Una cosa parecida ocurrió con Roca Rey, pero la estrategia no acabó en triunfo por su fallo con los aceros. Pese a todo y sin llegar al nivel arrollador de sus comienzos, se advirtió en el limeño otra forma de estar en el ruedo y la voluntad de triunfar a golpe cantado a despecho de la condición descastada que presentó la corrida de Victoriano del Río. A falta de toreo fundamental, Roca se jugó el tipo en un palmo de terreno encontrando soluciones imaginativas a través de arrucinas y pedresinas que enardecieron al personal.


Y finalmente lo de Ureña. Comparecimos a su única tarde en el abono convencidos de que el ofrecimiento de matar seis toros en solitario no era el trato que merecía el triunfador del último San Isidro al que la empresa le preparó una encerrona en la acepción más cabrona de la palabra. El comportamiento de la corrida fue el propio de una redada en la que los ganaderos de postín hubieran mandado lo que les sobraba en la dehesa después de que los veedores de las figuras escogieran los toros de mejor nota. Por su parte, el torero demostró que no estaba preparado para un reto de estas dimensiones en el que se requiere variedad técnica, fondo físico y clarividencia mental para culminar en triunfo las embestidas más aprovechables que llegaron en los toros corridos en segundo y cuarto lugar. La corrida se despeñaba hacia el limbo de las apuestas perdidas cuando salió un sobrero del Conde de Mayalde que llevaba toda la feria en chiqueros sin sospechar que en su lidia confluirían la tormenta desatada con la frustración de la tarde y la irreverencia de la gente, para elevar una sucesión atropellada de medios pases con el compás grotescamente abierto a la categoría de acontecimiento saludado con entusiasmo por el frenopático del tendido seis.

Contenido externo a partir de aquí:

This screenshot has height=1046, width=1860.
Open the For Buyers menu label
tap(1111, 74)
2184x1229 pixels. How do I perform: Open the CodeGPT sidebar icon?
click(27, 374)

Con las gradas desertizadas, la lluvia esta vez fue de almohadillas y uno ya no sabía si se trataba de la respuesta de los disconformes hacia el disparate del ruedo o era en realidad la instauración de una nueva costumbre en la que los partidarios arrojan la almohadilla como antaño se lanzaba el sombrero ante una faena cumbre. El sainete acabó con una buena estocada que puso en las manos de Ureña una oreja, evitando al menos que tuviera que abandonar la plaza como Antonio Vico en "Mi tío Jacinto", calado hasta los huesos y con la desolación en el porvenir. 

La travesía por la pandemia y su amenaza contra nuestra vida anterior quizá haya motivado una vuelta de tuerca más en el desvarío de la plaza hacia un triunfalismo ignaro que ya existía antes y ahora se acentúa por la reducción del abono entendido y su pérdida de influencia sobre el público de aluvión que acude a los toros con el único objetivo de divertirse sin importarle otra cosa. El palco y la empresa son los cómplices de esta deriva que arrasa el prestigio de las Ventas sin que nadie se atisbe en el horizonte para remediarlo, un Chenel que dictara su lección como en los ochenta, o el Rincón de los noventa que pusiera negro sobre blanco la diferencia entre la verdad y la mentira, o el José Tomás del cambio de siglo que enseñara al público que acude a la plaza sin referentes, el canon eterno capaz de barrer el neotoreo que nos asola. En un momento en que el comportamiento del toro es más bonancible que nunca, resulta un crimen de lesa tauromaquia que los toreros de clase que han pasado por la feria lo hayan hecho perdidos entre las brumas de su indolencia. Quedan dos semanas para remediar este dislate.